Le week-end commence avec une assemblée générale de l’association. Des moments d’amitié, des occasions d’apprendre, d’écouter, d’interroger. Je retrouve les profils habituels de ce genre d’assemblée, les mêmes types d’interventions, certaines pertinentes, d’autres moins maîtrisées, les envolées et les yaquafautquon de certain(e)s. Au bout du compte, c’est toute la richesse et la diversité de la vie associative qui s’exprime là. L’après-midi les participants de la table ronde captent l’attention du public par la teneur et la diversité de leurs interventions. Quelques soucis de logistique, un peu de longueurs, mais l’intérêt du propos est réel. Pour finir, c’est le conseil d’administration qui se réunit toute une journée. Assemblée amicale qui laisse percevoir toute l’importance et le dynamisme nécessaire au fonctionnement du monde associatif quand par ailleurs ses moyens le laissent toujours au bord de la fragilité. On avance parce qu’on y croit, au prix d’un engagement permanent et d’initiatives sans cesse renouvelées.

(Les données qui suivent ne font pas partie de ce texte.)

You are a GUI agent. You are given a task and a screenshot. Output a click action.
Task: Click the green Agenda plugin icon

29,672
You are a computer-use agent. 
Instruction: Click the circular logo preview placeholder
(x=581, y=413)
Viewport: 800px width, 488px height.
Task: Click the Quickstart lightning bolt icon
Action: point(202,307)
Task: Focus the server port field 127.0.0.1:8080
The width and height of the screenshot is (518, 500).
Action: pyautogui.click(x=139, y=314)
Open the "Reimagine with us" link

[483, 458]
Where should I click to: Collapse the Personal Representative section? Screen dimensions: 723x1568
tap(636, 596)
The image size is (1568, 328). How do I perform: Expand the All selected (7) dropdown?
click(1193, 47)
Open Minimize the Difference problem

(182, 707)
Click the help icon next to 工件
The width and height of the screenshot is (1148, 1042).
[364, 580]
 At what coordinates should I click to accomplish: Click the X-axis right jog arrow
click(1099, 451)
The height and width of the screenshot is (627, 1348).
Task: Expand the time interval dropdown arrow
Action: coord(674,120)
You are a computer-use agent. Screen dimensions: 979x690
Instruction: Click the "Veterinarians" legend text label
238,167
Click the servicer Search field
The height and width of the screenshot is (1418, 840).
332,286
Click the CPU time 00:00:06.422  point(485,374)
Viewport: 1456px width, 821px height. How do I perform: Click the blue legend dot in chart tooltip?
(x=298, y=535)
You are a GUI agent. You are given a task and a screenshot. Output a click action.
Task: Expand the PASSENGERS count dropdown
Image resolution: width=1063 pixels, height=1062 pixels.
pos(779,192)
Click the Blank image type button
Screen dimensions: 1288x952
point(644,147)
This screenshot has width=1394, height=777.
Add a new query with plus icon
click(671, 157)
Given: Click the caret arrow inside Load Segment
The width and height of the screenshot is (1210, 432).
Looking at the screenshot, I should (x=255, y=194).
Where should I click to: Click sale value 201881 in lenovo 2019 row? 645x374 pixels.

Durant la semaine je m’échappe en compagnie de JDS pour visiter l’exposition À la recherche du Petit Prince au musée des Arts Décoratifs. Si riche qu’on ne parvient pas à tout lire. Mais c’est un bonheur que de voir les dessins de Saint-Ex, de se replonger dans cette histoire qui est bien plus que d’enfance. Il s’agit de « tenter de rendre visible la trame existentielle et morale d’un livre dont le rayonnement universel n’a d’égal que sa très grande authenticité intime. » est-il écrit au dos du catalogue.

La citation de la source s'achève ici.